International Journal of Clinical Pharmacy

, Volume 39, Issue 4, pp 836–843 | Cite as

Using pharmacy management systems for research: survival outcomes for lenalidomide in multiple myeloma in the clinical setting

  • Megan M. Sharkey
  • Daniel McKavanagh
  • Euan Walpole
  • Peter Mollee
  • Samantha A. HollingworthEmail author
Research Article


Background Health records can be used to measure medicine use and health outcomes. The public subsidy of lenalidomide in Australia was based on two phase III trials showing improved survival. Objective To use hospital pharmacy information management systems to determine survival outcomes for lenalidomide as a second line treatment in relapsed or refractory multiple myeloma (RRMM) patients. Setting Five public hospitals in Queensland, Australia. Method We extracted data on medicine use and survival for RRMM patients planned to start lenalidomide from pharmacy management and pathology databases. Descriptive statistical analyses (Kaplan–Meier curves) were used to calculate overall survival. Main outcome measure Overall survival. Results There were 136 patients who received at least one lenalidomide dose and 2234 cycles were ordered. The median age was 69 years and 54% were male. Two lenalidomide containing protocols were considered: 90% of patients had lenalidomide plus dexamethasone; 18% had lenalidomide plus dexamethasone with cyclophosphamide. The median starting lenalidomide dose was 20 mg (range 4.3–25 mg) on days 1–21 of a 28-day cycle. Median time on treatment 9.4 months (range 0.5–71.7 months). Median overall survival was 45.4 months (range 12.0–70.5 months). Conclusion The median survival in our study compared favourably to clinical trials. Patients and clinicians can be reassured that outcomes in this clinical setting are as good as those observed in trials.
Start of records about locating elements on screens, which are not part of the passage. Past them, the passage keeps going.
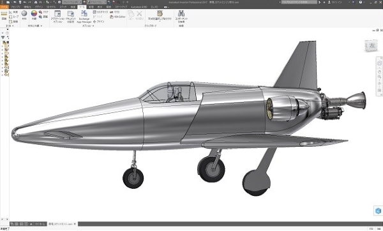
Task: Click the binoculars Find Component icon
Action: pyautogui.click(x=181, y=17)
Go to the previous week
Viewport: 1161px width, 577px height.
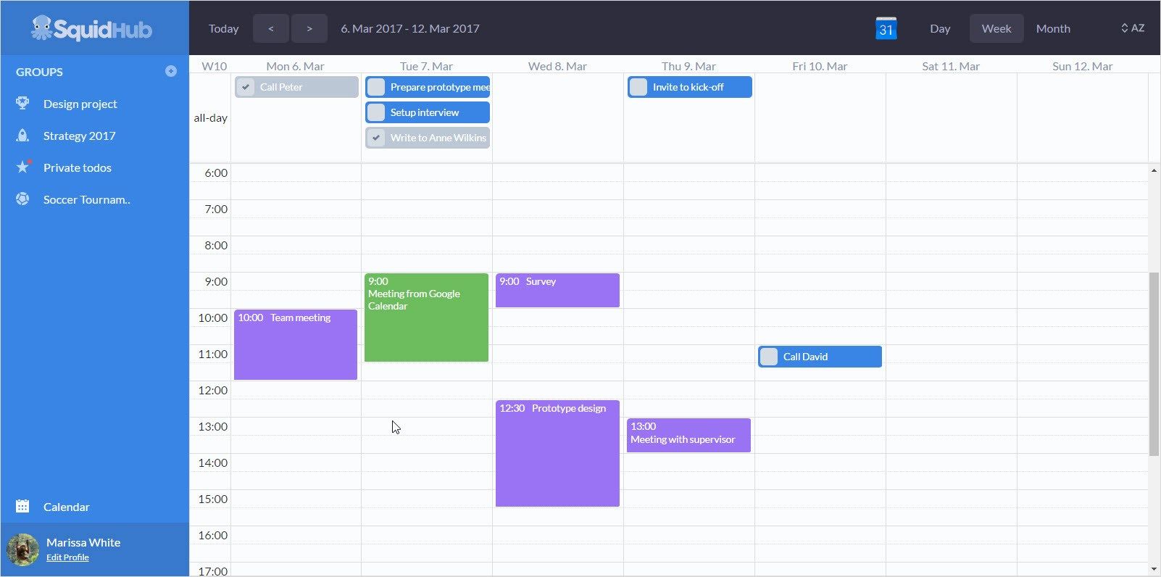(x=270, y=28)
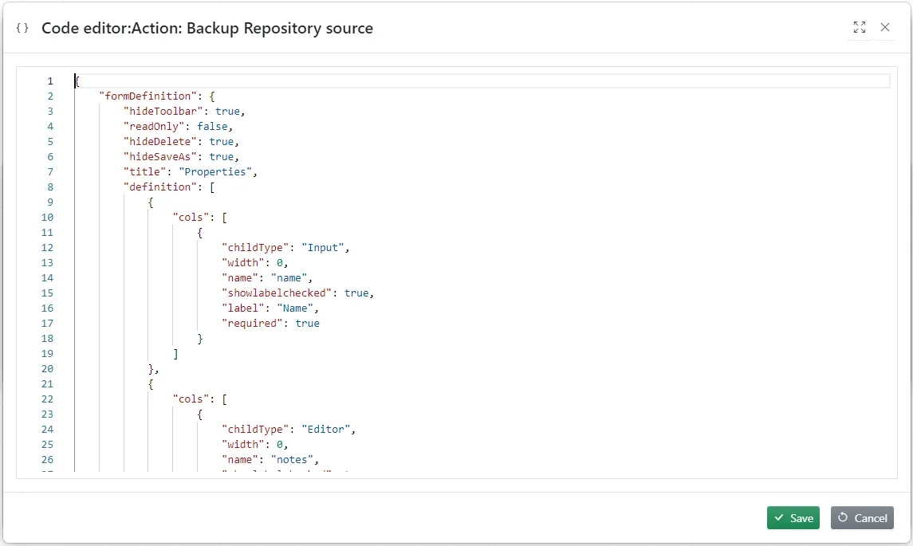Click the Name label value on line 16
The width and height of the screenshot is (913, 546).
pos(297,308)
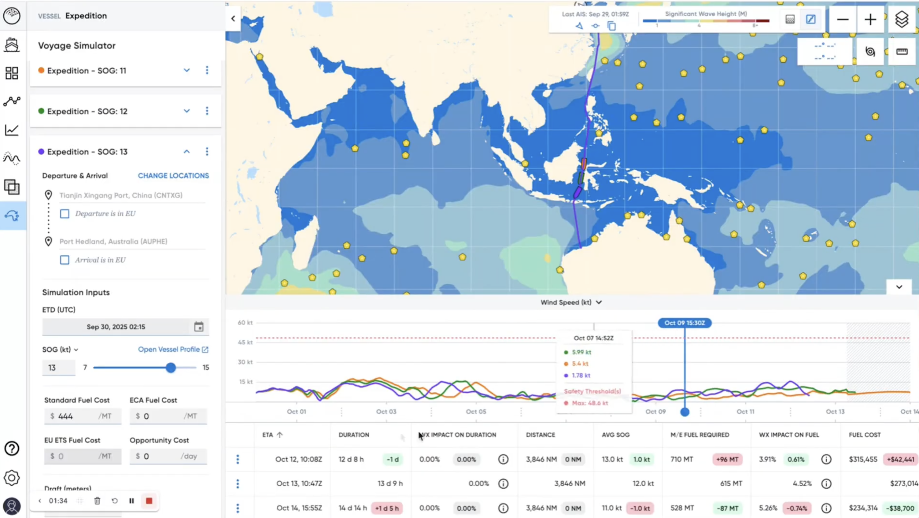Check the Arrival is in EU box
The width and height of the screenshot is (919, 518).
point(65,260)
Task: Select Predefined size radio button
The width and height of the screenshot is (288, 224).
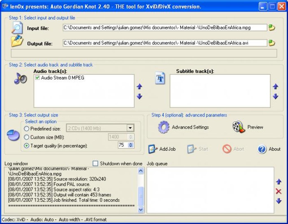Action: 27,129
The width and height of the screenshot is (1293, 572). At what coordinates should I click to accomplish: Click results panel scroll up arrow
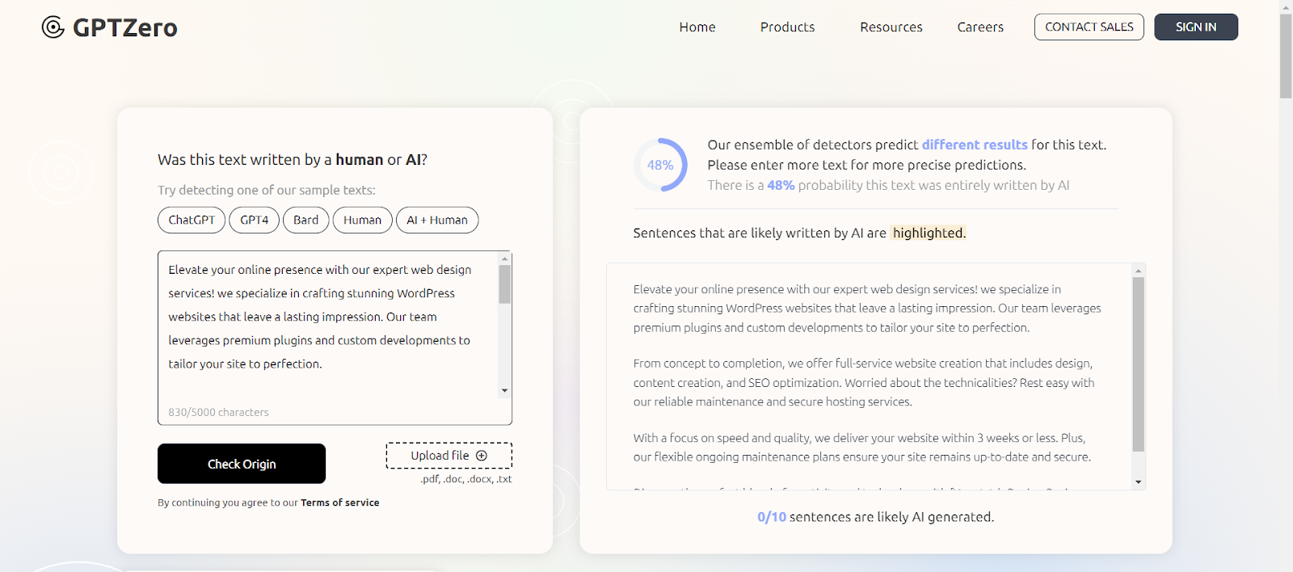coord(1138,271)
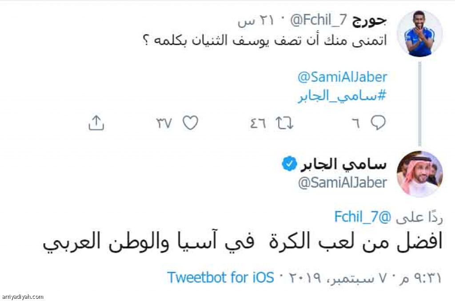The height and width of the screenshot is (301, 455).
Task: Open the #سامي_الجابر hashtag
Action: (343, 96)
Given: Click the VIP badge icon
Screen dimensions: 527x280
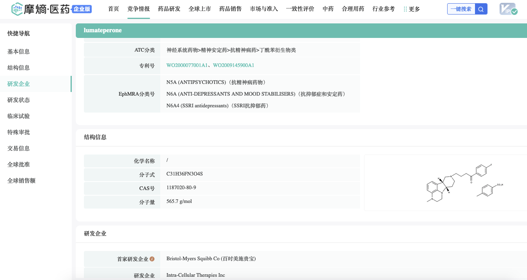Looking at the screenshot, I should coord(508,9).
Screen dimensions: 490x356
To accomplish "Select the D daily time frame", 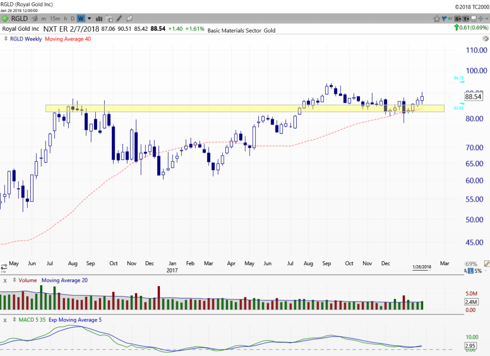I will coord(72,18).
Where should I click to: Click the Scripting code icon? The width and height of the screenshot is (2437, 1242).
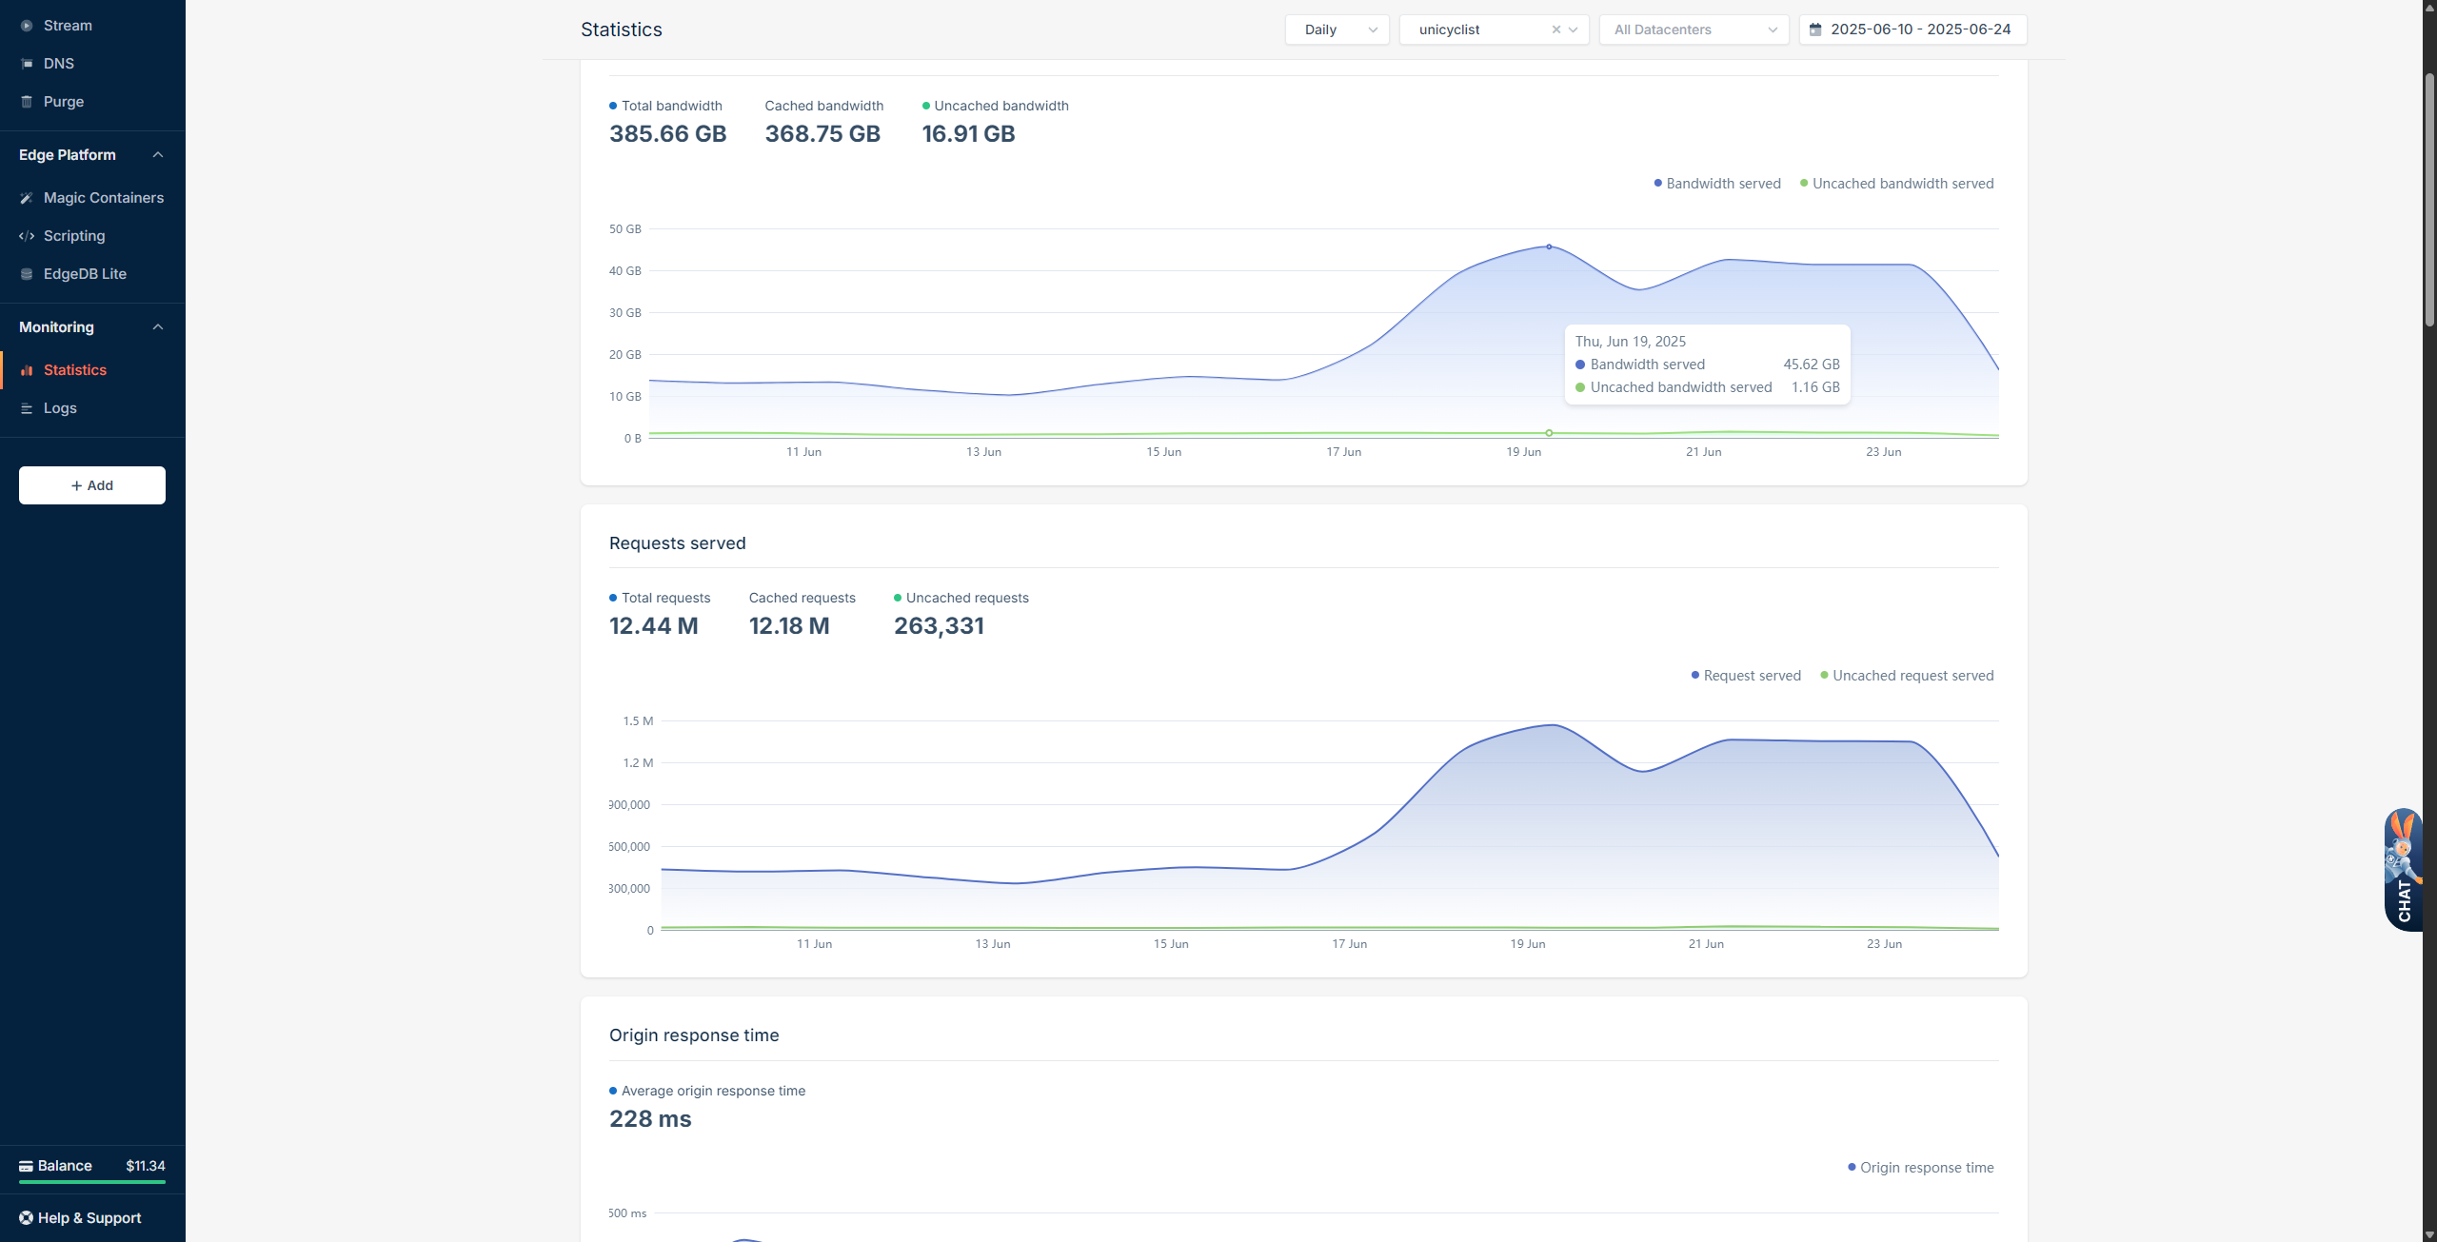pos(27,236)
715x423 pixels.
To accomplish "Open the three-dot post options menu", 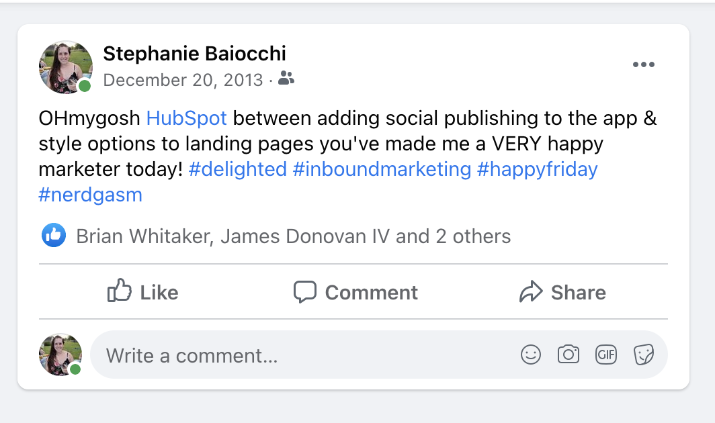I will tap(643, 64).
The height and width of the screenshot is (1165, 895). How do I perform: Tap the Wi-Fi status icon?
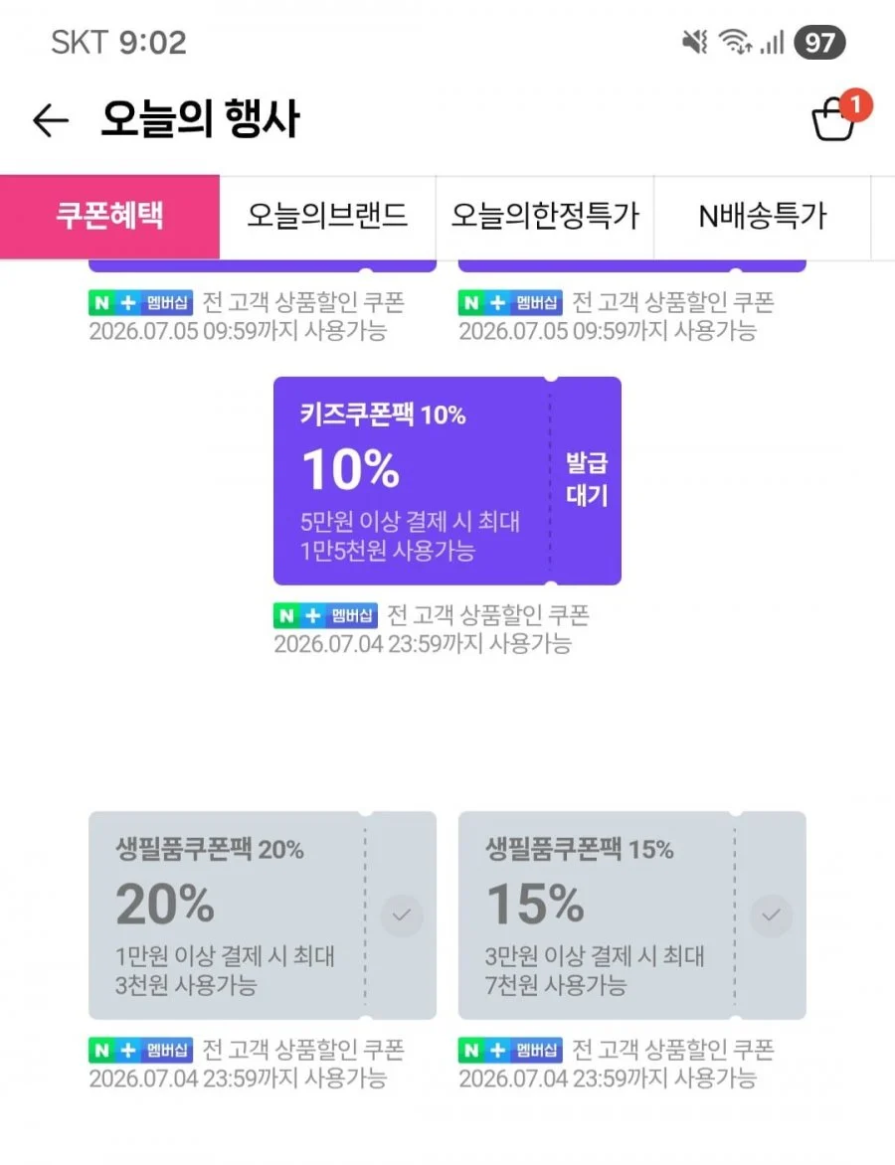click(x=735, y=43)
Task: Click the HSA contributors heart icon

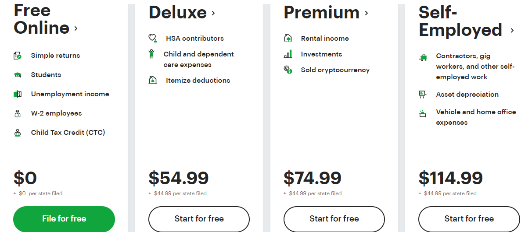Action: tap(153, 39)
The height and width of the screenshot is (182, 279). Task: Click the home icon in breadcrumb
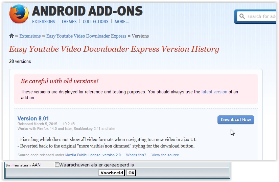click(11, 36)
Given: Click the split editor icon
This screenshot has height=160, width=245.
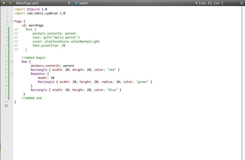Looking at the screenshot, I should pos(235,3).
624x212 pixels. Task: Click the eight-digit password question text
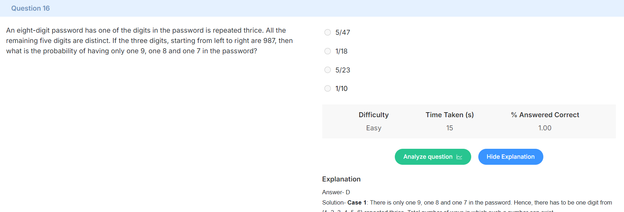click(x=149, y=40)
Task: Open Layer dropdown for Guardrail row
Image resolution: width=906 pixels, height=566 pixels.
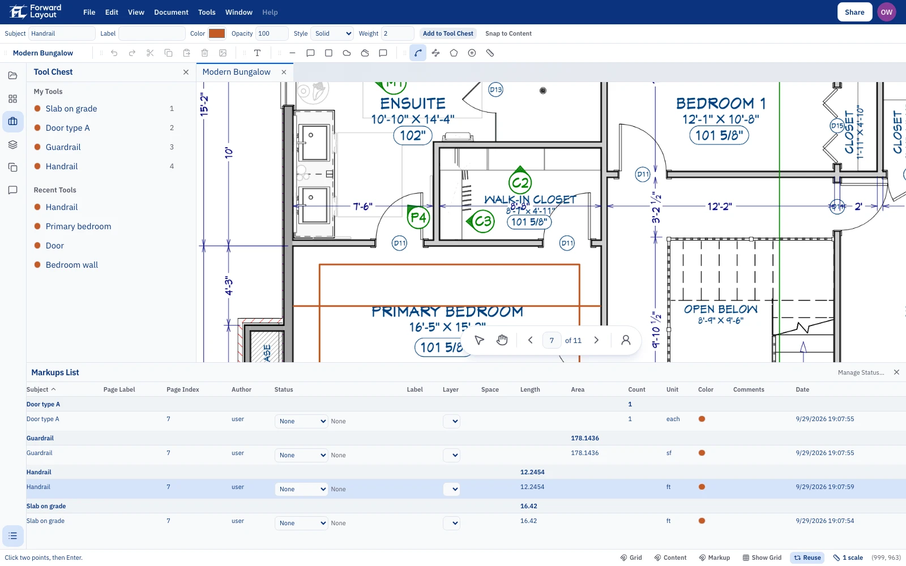Action: (x=451, y=455)
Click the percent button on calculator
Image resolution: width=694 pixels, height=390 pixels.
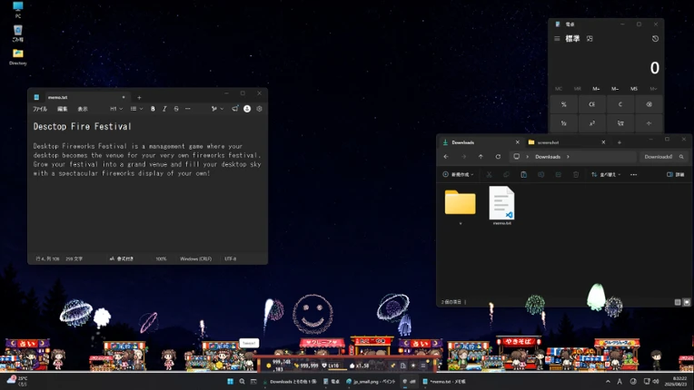(x=563, y=104)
Australia Lenalidomide Multiple myeloma Pharmacy information system Refractory Relapsed Survival 



The authors wish to thank Dr Joshua Richmond (Toowoomba Health Service), Dr Jeremy Wellwood (Gold Coast University Hospital), and Dr Kathryn Jackson (Nambour General Hospital) for their collaboration. We wish to thank the five Queensland public hospitals sites that provided data (Princess Alexandra Hospital, Toowoomba Health Service, Gold Coast University Hospital, Nambour General Hospital and Gympie Health Service); as well as the staff who entered the information into the databases at the Queensland Health sites. We thank the patients whose medical information were made available for this study. This research did not receive any specific grant from funding agencies in the public, commercial, or not-for-profit sectors. It was funded from existing salaries.



Conflicts of interest

PM is a member of the Myeloma Advisory Board of Celgene Australia. All other authors declare that the research was conducted in the absence of any commercial or financial interests.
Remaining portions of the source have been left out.